# Python Overview

This notebook covers an introduction to Python. It includes:

- data types
- functions
- control flow
- files

## Data Types

### Variables & Names

When programming, we use variables to keep track of data. In the following example, we add two numbers togetherWe differentiate our variables by naming them

The following line is an expression where we compute a value, specifically 2+2

In [1]:
2+2

4

We can use a variable to store the value returned by the expression.
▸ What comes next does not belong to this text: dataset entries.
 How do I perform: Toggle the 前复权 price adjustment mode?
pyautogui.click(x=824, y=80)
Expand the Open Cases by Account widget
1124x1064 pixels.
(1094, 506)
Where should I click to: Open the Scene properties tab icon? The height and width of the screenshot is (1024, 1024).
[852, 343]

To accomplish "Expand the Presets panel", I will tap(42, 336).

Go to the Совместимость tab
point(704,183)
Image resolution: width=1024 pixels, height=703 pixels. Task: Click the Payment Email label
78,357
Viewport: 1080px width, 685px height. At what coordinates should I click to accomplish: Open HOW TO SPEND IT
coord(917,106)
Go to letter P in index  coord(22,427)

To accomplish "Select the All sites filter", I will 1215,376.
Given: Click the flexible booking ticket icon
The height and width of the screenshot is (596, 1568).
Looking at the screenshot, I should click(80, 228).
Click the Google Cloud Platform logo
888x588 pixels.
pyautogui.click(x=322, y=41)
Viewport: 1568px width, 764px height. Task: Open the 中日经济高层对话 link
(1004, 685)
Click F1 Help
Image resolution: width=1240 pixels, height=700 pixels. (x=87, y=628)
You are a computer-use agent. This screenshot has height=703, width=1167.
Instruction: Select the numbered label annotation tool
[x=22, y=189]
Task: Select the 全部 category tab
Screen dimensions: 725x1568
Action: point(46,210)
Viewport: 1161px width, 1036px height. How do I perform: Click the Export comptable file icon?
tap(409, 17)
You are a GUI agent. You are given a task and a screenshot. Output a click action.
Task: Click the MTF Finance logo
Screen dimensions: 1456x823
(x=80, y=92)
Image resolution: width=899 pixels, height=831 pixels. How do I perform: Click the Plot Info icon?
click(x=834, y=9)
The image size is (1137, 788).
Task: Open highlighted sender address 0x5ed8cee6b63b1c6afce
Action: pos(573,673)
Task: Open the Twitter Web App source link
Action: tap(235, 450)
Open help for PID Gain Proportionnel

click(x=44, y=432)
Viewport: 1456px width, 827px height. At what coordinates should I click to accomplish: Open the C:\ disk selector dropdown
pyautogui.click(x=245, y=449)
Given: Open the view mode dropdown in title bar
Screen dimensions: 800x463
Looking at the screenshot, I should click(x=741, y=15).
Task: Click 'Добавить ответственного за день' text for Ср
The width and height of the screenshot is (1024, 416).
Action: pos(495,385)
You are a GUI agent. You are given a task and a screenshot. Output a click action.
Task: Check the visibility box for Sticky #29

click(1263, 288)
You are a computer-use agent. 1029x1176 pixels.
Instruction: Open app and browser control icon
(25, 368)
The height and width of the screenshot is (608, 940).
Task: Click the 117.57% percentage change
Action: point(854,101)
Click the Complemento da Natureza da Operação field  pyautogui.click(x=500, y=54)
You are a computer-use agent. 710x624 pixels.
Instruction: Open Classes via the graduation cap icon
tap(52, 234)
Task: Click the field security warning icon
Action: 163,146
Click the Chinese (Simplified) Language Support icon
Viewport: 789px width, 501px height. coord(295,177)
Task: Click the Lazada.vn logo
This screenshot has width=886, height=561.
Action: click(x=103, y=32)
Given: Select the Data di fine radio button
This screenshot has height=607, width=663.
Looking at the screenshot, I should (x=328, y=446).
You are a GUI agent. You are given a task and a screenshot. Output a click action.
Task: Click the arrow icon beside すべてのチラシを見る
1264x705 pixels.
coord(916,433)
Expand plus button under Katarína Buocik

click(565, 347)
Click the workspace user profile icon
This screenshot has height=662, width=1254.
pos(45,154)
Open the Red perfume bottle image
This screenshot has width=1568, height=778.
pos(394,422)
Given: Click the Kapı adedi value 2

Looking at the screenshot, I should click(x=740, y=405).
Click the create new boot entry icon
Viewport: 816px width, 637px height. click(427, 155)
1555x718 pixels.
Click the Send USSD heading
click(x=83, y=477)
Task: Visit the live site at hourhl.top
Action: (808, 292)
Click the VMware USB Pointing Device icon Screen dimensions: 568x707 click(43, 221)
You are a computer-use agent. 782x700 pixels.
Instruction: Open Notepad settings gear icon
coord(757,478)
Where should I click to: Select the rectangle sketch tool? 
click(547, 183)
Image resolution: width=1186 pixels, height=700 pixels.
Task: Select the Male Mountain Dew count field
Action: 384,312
We assign the value to the variable by using the `=` sign.

In [2]:
a = 2+2

Here, the name of the variable is `a`. It is good practice to name the variable something descriptive. 

**Question:** What would be a more appropriate name for the variable that stores the result of the expression `2+2`?

In [6]:
# ... = 2+2
four = 2+2
four

4

### Numbers

In [7]:
int_num = 4
float_num = 3.11

type(int_num), type(float_num)

(int, float)

In [173]:
int_num, float_num

(4, 3.11)

**Question:** What happens if we add, subtract, multiply, and divide floats and ints?

In [174]:
#addition
int_num + float_num 

7.109999999999999

In [175]:
int_num + float_num  == 7.11

False

In [178]:
import numpy as np
np.isclose(int_num + float_num, 7.11) # A way to compare floats

True

In [10]:
type(int_num + float_num)

float

In [11]:
# subtraction
int_num - float_num 

0.8900000000000001

In [12]:
#multiplication
int_num * float_num 

12.44

In [13]:
#divition
int_num / float_num 

1.2861736334405145

#### Long floats

In [14]:
float1 = 34.234592019394939293499293992434828482842
float2 = 34.2345920193949392934992939924

**Question:** Are these two values above equivalent?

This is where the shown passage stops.